§ **Work required**
Output range, inclusive: from the line containing "Click the Approvals and Audit checkmark icon" to the line containing "Screen dimensions: 1288x796". Restate those lines from the data below word for word and only those.

§ **Raw data**

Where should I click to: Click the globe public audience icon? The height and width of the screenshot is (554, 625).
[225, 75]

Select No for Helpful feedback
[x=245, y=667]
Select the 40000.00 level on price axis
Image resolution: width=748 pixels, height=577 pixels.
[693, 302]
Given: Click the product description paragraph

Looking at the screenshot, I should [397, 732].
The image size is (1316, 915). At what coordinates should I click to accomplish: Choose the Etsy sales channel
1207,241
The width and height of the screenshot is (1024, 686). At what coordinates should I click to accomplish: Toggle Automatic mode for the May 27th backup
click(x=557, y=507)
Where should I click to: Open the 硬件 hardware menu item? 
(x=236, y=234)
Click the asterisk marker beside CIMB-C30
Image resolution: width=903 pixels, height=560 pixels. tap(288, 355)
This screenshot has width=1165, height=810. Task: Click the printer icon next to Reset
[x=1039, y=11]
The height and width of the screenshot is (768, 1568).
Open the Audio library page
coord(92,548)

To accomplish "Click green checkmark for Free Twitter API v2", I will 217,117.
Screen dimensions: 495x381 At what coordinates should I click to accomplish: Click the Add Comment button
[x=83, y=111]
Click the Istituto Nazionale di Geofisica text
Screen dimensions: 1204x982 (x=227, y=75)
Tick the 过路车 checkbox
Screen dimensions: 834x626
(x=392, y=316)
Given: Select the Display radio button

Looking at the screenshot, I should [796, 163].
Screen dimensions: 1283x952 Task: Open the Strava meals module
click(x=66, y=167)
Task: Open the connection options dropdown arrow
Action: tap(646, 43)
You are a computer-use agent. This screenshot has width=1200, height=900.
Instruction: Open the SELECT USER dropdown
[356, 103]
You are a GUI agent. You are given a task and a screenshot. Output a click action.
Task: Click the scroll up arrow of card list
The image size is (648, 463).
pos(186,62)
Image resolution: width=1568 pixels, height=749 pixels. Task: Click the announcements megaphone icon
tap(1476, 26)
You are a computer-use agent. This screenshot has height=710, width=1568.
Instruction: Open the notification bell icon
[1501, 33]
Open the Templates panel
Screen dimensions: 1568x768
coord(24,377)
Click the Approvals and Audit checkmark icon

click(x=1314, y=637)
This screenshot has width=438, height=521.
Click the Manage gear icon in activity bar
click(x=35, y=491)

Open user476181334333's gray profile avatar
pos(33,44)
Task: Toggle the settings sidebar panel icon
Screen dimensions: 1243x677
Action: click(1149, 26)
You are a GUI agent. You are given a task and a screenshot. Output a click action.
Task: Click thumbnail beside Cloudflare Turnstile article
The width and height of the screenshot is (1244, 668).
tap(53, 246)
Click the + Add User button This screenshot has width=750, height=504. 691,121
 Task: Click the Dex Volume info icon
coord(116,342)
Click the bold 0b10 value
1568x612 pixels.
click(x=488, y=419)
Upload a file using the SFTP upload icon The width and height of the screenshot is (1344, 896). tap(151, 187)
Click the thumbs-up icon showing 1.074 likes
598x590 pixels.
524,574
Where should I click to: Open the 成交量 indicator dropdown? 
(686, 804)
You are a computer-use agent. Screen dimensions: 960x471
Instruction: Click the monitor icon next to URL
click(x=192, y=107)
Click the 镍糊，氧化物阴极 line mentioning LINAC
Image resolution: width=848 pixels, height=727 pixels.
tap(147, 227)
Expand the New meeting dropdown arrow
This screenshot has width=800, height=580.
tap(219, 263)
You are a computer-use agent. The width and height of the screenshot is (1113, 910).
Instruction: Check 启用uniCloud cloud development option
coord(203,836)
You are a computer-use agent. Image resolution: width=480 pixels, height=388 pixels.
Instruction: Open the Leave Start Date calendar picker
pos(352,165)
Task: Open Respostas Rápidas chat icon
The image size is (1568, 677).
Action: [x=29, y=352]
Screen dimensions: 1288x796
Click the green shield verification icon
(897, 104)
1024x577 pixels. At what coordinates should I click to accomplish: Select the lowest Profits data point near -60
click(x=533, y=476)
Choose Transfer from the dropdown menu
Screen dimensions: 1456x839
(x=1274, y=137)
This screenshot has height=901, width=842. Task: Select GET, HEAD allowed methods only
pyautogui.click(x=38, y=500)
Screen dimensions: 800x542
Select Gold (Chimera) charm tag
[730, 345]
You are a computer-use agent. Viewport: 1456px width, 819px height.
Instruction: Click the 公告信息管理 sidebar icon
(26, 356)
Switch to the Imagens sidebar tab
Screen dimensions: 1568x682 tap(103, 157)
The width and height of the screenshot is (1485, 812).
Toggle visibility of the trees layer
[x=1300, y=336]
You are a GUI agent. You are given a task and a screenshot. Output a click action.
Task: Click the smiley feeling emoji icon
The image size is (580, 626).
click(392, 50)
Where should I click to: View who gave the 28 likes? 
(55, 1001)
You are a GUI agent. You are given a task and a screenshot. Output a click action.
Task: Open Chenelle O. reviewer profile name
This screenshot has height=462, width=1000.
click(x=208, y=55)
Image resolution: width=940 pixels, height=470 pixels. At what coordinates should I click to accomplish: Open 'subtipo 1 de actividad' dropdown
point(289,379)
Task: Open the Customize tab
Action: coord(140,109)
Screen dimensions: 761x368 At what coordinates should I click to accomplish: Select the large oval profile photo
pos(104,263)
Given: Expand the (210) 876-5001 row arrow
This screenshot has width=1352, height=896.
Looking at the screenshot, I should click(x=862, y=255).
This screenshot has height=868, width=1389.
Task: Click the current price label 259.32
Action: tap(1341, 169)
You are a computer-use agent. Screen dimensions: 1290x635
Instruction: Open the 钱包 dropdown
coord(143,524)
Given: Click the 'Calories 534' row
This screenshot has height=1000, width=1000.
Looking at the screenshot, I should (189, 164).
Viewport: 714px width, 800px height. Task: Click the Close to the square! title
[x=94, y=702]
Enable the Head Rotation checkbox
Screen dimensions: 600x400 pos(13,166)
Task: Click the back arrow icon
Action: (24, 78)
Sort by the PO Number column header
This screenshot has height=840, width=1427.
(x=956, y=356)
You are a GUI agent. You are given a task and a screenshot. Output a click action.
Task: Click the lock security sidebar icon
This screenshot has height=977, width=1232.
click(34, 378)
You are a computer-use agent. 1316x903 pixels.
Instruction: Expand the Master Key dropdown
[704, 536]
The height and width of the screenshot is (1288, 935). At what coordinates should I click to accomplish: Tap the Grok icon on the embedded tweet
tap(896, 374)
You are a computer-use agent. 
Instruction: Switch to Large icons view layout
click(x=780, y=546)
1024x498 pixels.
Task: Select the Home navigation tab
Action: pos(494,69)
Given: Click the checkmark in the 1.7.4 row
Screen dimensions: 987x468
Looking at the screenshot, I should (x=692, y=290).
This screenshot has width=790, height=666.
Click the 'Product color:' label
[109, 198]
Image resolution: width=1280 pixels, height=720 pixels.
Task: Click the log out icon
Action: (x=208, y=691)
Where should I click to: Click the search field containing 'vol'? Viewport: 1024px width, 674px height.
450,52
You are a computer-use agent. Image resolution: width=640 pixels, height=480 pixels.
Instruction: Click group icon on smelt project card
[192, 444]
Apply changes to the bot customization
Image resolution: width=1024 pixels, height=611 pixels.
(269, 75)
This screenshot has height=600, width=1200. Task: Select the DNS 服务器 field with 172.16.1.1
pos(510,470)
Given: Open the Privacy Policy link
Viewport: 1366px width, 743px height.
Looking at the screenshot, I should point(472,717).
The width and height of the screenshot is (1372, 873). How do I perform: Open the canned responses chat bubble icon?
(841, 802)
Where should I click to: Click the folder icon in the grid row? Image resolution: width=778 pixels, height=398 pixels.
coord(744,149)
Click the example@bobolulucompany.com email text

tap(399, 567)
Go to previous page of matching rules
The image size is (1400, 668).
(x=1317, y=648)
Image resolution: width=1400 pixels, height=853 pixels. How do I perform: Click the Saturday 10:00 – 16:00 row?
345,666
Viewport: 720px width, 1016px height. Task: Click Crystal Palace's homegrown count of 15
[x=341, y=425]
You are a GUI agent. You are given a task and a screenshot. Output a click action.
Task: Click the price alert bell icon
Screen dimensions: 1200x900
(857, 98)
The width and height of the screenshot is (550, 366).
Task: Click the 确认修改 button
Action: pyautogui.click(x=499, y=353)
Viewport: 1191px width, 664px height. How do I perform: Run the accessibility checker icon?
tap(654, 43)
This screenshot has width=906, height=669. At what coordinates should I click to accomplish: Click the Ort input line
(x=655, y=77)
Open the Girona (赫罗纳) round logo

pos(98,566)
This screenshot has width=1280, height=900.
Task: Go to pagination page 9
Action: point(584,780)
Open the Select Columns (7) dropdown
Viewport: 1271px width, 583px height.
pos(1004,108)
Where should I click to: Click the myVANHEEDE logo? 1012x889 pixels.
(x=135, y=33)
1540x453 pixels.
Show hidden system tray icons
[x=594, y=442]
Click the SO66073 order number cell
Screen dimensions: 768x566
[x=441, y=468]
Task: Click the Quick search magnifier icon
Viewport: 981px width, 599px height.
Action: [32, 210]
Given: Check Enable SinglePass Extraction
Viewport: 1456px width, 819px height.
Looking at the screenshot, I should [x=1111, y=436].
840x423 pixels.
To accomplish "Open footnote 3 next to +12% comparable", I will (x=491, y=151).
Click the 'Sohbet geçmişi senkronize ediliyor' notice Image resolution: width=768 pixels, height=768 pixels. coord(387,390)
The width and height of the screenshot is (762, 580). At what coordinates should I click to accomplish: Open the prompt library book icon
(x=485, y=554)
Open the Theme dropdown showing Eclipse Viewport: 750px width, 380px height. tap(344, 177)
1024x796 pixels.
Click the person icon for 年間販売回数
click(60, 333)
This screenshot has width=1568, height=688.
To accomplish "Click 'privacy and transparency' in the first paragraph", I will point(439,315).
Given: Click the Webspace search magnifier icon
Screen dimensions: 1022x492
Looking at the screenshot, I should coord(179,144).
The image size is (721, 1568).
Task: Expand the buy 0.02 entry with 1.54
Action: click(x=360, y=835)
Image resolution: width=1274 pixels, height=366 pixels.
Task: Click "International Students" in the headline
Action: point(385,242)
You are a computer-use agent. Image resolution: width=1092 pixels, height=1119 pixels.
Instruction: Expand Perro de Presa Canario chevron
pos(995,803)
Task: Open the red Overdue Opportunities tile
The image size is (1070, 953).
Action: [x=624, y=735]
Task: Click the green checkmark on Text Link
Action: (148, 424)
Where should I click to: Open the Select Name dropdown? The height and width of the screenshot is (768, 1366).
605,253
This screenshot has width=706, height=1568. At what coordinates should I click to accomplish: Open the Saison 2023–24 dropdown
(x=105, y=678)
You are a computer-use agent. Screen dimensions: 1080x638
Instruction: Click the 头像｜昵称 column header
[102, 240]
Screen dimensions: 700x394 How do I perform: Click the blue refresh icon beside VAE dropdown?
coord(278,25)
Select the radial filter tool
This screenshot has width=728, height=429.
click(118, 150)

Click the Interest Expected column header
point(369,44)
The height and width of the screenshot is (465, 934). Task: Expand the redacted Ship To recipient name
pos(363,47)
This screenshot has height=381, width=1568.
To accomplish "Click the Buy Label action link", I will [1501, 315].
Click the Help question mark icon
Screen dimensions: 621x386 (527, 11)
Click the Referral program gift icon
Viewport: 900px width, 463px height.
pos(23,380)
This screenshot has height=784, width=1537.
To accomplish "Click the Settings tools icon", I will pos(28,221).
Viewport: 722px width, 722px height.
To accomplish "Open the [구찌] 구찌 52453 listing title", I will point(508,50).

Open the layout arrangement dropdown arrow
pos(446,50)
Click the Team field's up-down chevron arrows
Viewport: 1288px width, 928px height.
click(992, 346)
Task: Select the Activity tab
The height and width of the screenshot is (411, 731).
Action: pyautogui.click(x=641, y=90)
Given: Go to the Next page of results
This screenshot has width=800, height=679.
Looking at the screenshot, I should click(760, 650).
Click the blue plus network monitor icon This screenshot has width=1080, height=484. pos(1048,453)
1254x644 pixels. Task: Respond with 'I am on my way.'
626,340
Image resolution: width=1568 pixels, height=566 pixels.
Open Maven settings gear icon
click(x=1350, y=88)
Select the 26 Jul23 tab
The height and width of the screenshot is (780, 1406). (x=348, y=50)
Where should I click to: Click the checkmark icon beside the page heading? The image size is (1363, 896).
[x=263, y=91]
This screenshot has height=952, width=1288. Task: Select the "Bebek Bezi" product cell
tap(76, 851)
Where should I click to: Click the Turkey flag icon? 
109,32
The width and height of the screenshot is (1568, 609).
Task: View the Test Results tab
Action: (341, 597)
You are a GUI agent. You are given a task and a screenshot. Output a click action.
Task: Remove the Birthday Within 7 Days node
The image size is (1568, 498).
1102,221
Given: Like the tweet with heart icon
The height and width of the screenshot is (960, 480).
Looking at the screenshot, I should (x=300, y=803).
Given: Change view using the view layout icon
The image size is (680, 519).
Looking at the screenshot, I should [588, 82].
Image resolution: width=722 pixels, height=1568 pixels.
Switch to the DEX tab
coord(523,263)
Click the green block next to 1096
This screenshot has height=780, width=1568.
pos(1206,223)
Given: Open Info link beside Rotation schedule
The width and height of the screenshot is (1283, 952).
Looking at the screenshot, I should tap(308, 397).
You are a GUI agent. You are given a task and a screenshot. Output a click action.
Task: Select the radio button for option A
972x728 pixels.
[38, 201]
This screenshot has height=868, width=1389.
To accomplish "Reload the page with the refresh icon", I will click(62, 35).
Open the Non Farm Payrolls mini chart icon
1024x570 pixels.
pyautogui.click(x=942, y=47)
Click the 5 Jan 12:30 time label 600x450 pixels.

§ **Task response**
Click the Approvals and Audit checkmark icon

click(x=1314, y=637)
This screenshot has width=438, height=521.
Click the Manage gear icon in activity bar
click(x=35, y=491)

Open user476181334333's gray profile avatar
pos(33,44)
Task: Toggle the settings sidebar panel icon
Screen dimensions: 1243x677
Action: click(1149, 26)
You are a GUI agent. You are given a task and a screenshot. Output a click action.
Task: Click thumbnail beside Cloudflare Turnstile article
The width and height of the screenshot is (1244, 668).
tap(53, 246)
Click the + Add User button This screenshot has width=750, height=504. 691,121
 Task: Click the Dex Volume info icon
coord(116,342)
Click the bold 0b10 value
1568x612 pixels.
click(x=488, y=419)
Upload a file using the SFTP upload icon The width and height of the screenshot is (1344, 896). tap(151, 187)
Click the thumbs-up icon showing 1.074 likes
598x590 pixels.
524,574
Where should I click to: Open the 成交量 indicator dropdown? 
(686, 804)
You are a computer-use agent. Screen dimensions: 960x471
Instruction: Click the monitor icon next to URL
click(x=192, y=107)
Click the 镍糊，氧化物阴极 line mentioning LINAC
Image resolution: width=848 pixels, height=727 pixels.
tap(147, 227)
Expand the New meeting dropdown arrow
This screenshot has width=800, height=580.
tap(219, 263)
You are a computer-use agent. The width and height of the screenshot is (1113, 910).
Instruction: Check 启用uniCloud cloud development option
coord(203,836)
You are a computer-use agent. Image resolution: width=480 pixels, height=388 pixels.
Instruction: Open the Leave Start Date calendar picker
pos(352,165)
Task: Open Respostas Rápidas chat icon
The image size is (1568, 677).
Action: [x=29, y=352]
Screen dimensions: 1288x796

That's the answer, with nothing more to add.